Join the black-hole deniers club and take that next step: Since we can never see any black holes form, black holes do not exist.


> No one has ever reconciled that with how the black hole is supposed to form in the first place.

Incorrect. The first scientific paper that showed how to reconcile these things was by Oppenheimer and Snyder, published in 1939. In the late 1950s through the 1970s, this subject was studied in detail in the idealized cases where exact analytical solutions exist. Since the 1980s, numerical simulations have confirmed that the key properties of those solutions remain in much more realistic cases. If you read some actual textbooks or peer-reviewed papers on GR, instead of pop science magazines and web forums, you would know all this.

Oh, wait--you did link to a peer-reviewed paper by Penrose. Have you looked at Fig. 2 of that paper and its accompanying text? It describes exactly the reconciliation that you claim doesn't exist (the model being described is basically the 1939 Oppenheimer-Snyder model in coordinates that make things easier to see than the ones O&S used).


> You don't know that. If the quark degeneracy pressure is high it could support far more massive objects.

Nope. Go read Shapiro and Teukolsky's textbook on compact states of matter. They go into excruciating mathematical detail to show that this is not true. It has to do with relativistic degeneracy, which is a general phenomenon that applies to any kind of compact state of matter.

> Why would you assume, without data, that there is no other degeneracy pressure that could support such pressures?

Because physicists have already figured out a general model that applies to all possible states of compact matter. See above.

> Run the numbers - that's about a factor of 1,000 too large to be a black hole.

You're missing the point. For a system of that mass, there is nothing else that could fit even inside a radius 1,000 times the Schwarzschild radius and remain stable for a significant period of time. For example, if there were a million stars (or neutron stars) of one solar mass each, they would not be in stable orbits; the whole system would collapse to a black hole. This has been studied in detail numerically and is part of why astronomers are highly confident that the object at the center of our galaxy is a black hole.

> A cold object would be invisible.

____________________

Required task A — Could you copy, word for word, the part of the black-hole discussion starting at "Oh, wait--you did" and ending at "state of matter."?
Required task B — Will you set down, verbatim, the lines of the entries starting at the line containing "The image size" and ending at the line containing "pyautogui.click(x=251, y=107)", with the pictures left out?

Supplied data —
____________________

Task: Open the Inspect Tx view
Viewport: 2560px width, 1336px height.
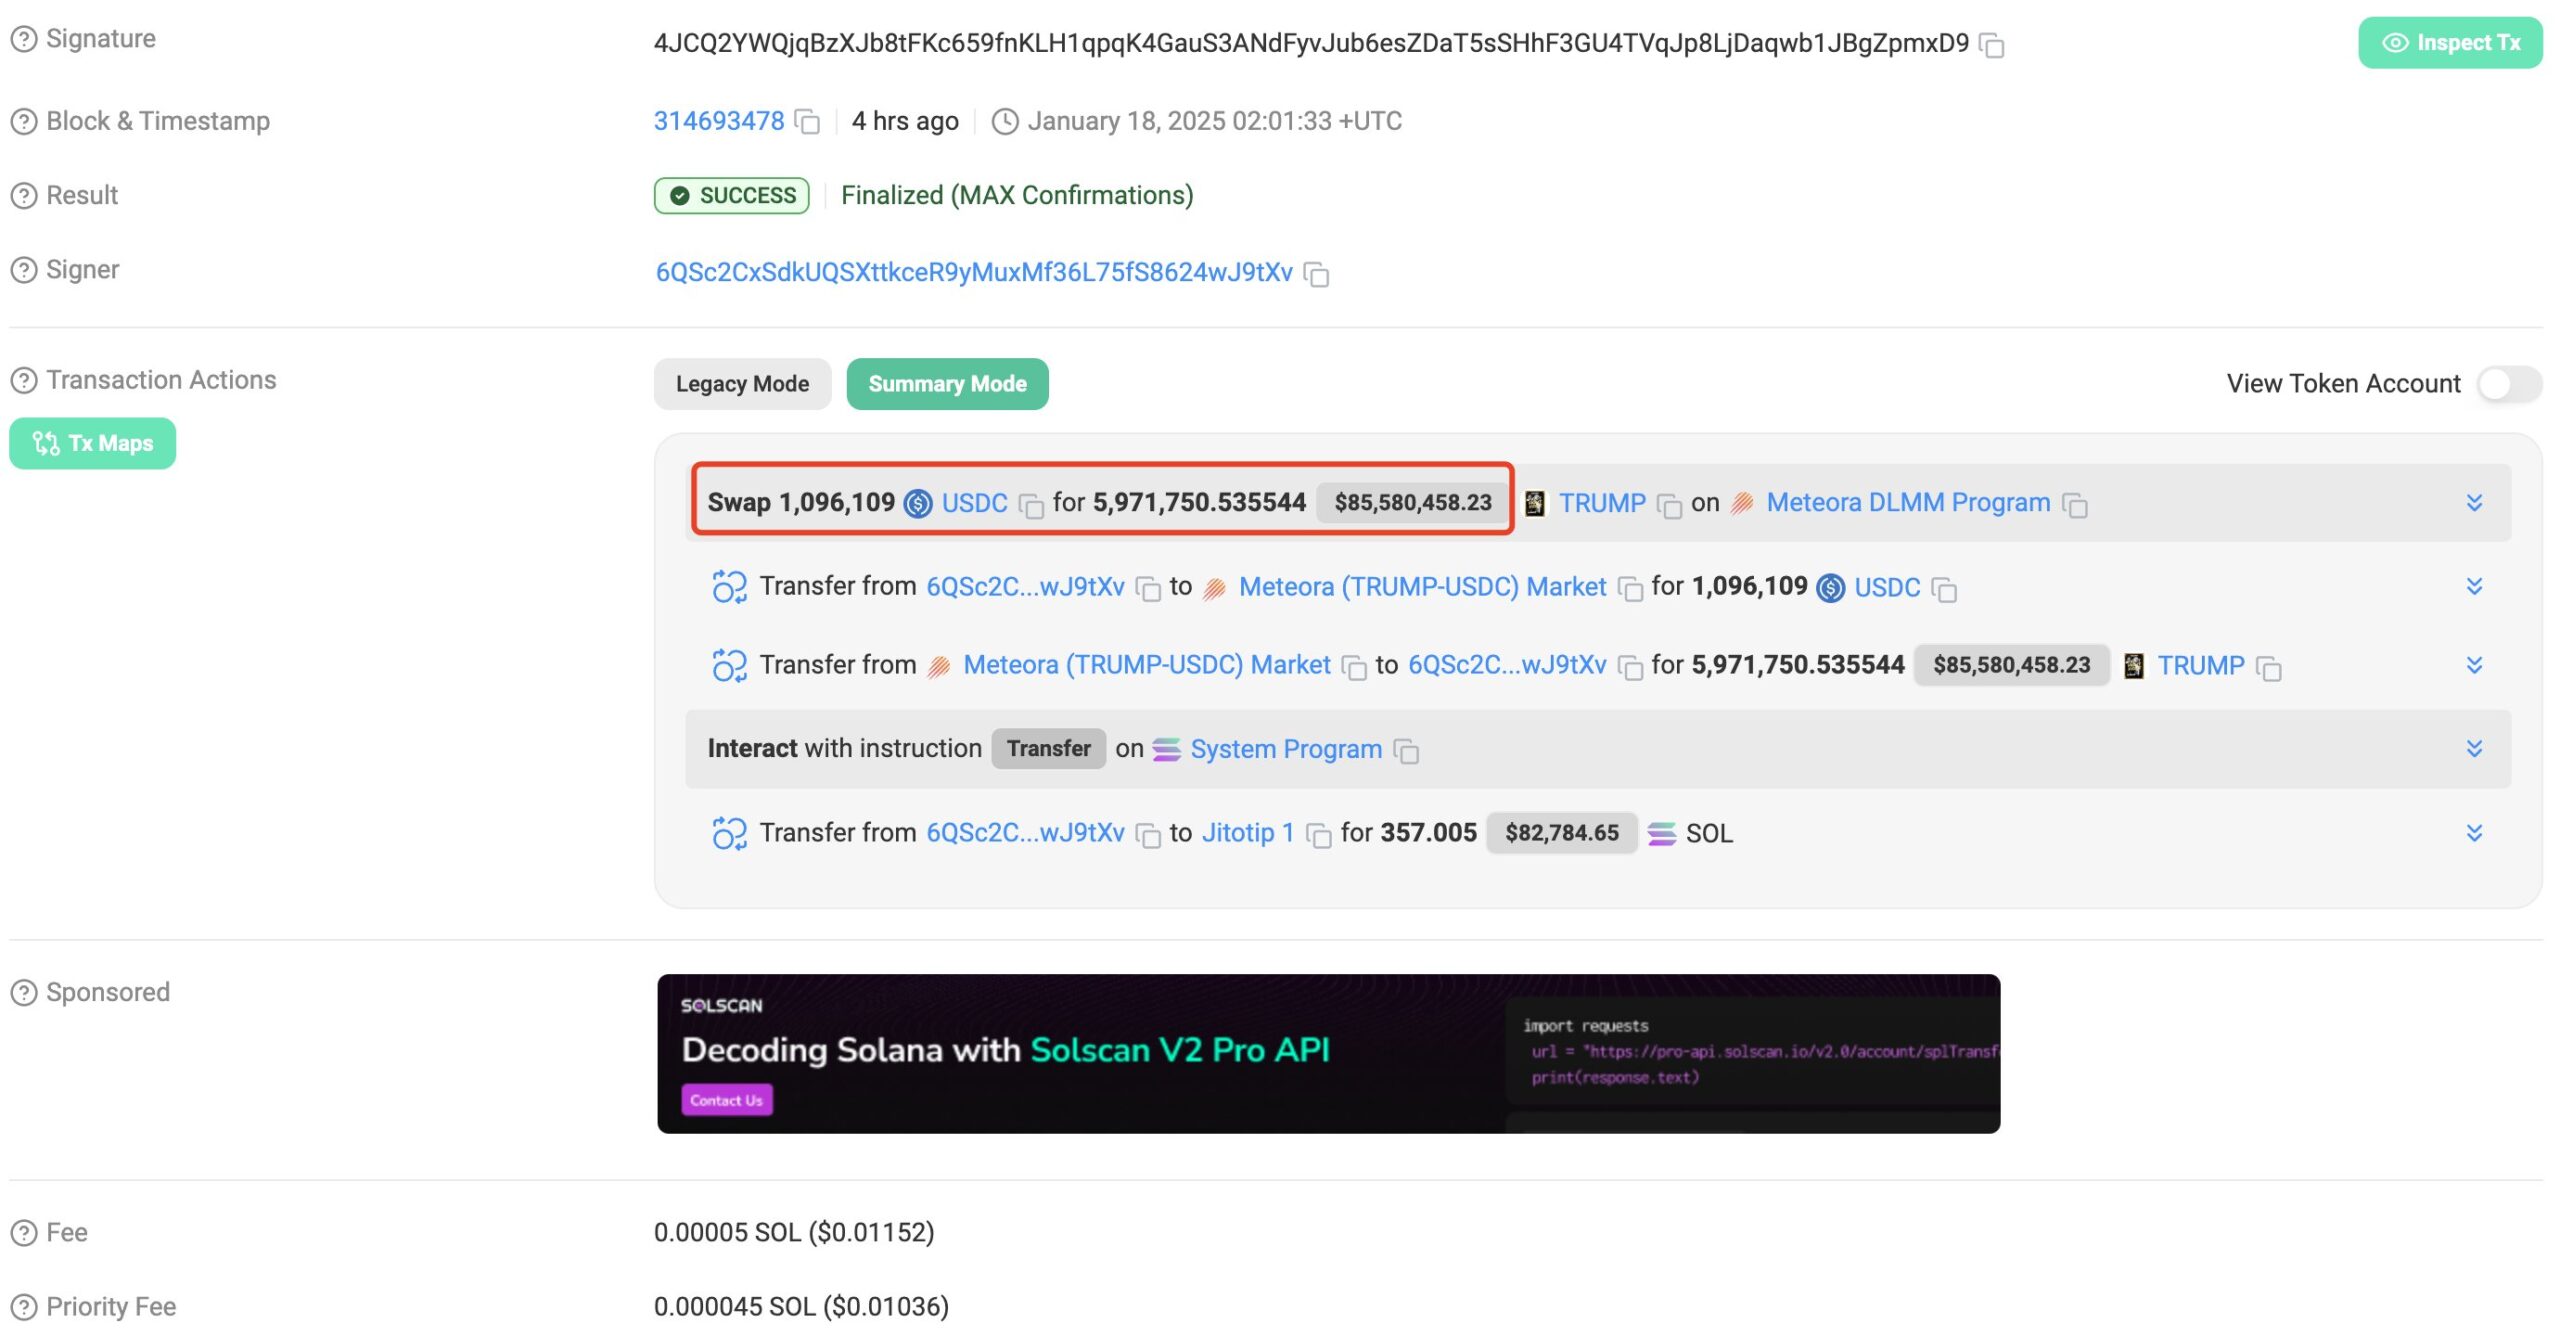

____________________

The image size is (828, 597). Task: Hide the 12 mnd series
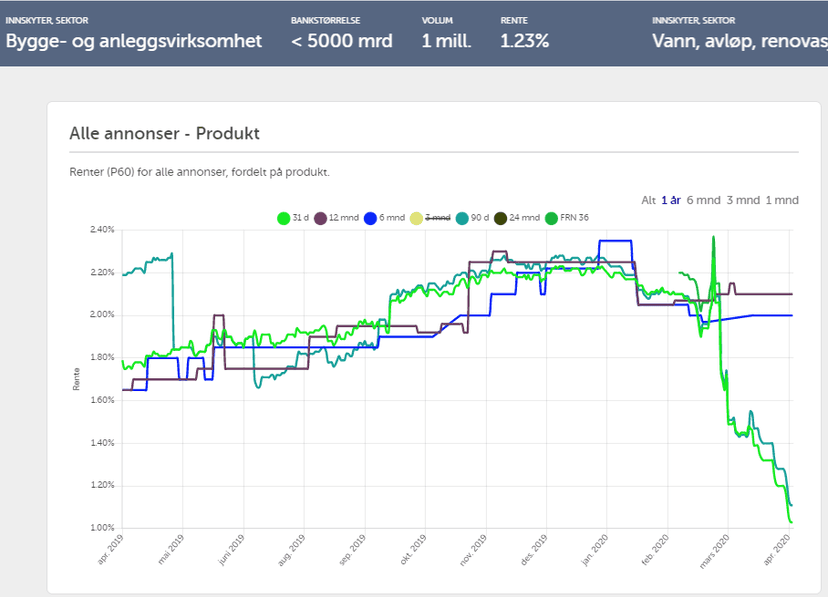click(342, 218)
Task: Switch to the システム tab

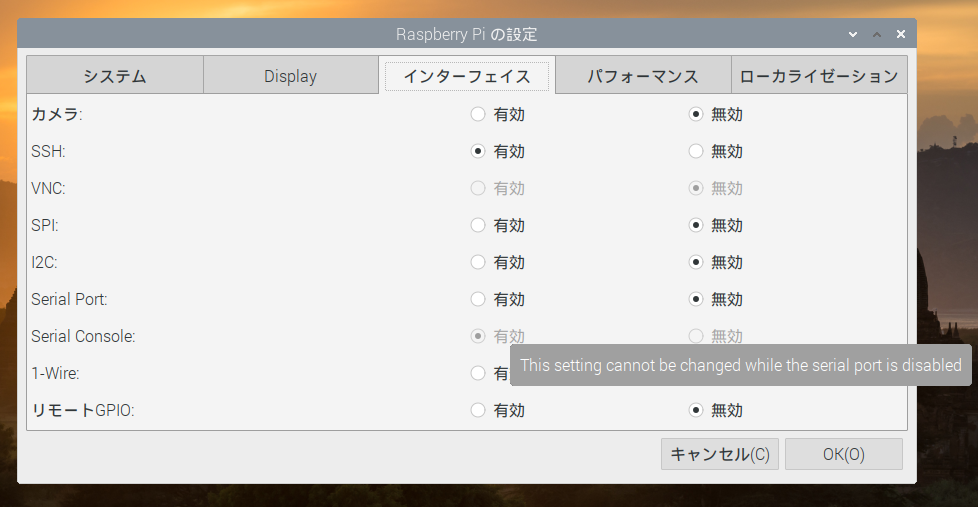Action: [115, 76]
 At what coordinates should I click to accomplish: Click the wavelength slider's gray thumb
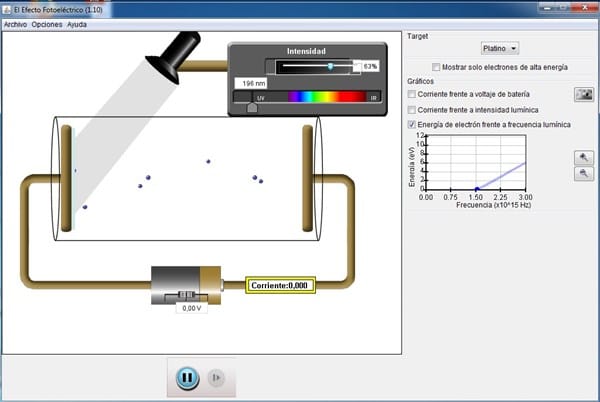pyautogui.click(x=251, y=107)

____________________

Written response A —
Oh, wait--you did link to a peer-reviewed paper by Penrose. Have you looked at Fig. 2 of that paper and its accompanying text? It describes exactly the reconciliation that you claim doesn't exist (the model being described is basically the 1939 Oppenheimer-Snyder model in coordinates that make things easier to see than the ones O&S used).


> You don't know that. If the quark degeneracy pressure is high it could support far more massive objects.

Nope. Go read Shapiro and Teukolsky's textbook on compact states of matter. They go into excruciating mathematical detail to show that this is not true. It has to do with relativistic degeneracy, which is a general phenomenon that applies to any kind of compact state of matter.

Written response B —
The image size is (828, 597). Task: Hide the 12 mnd series
click(342, 218)
Task: Switch to the システム tab

Action: [115, 76]
 At what coordinates should I click to accomplish: Click the wavelength slider's gray thumb
pyautogui.click(x=251, y=107)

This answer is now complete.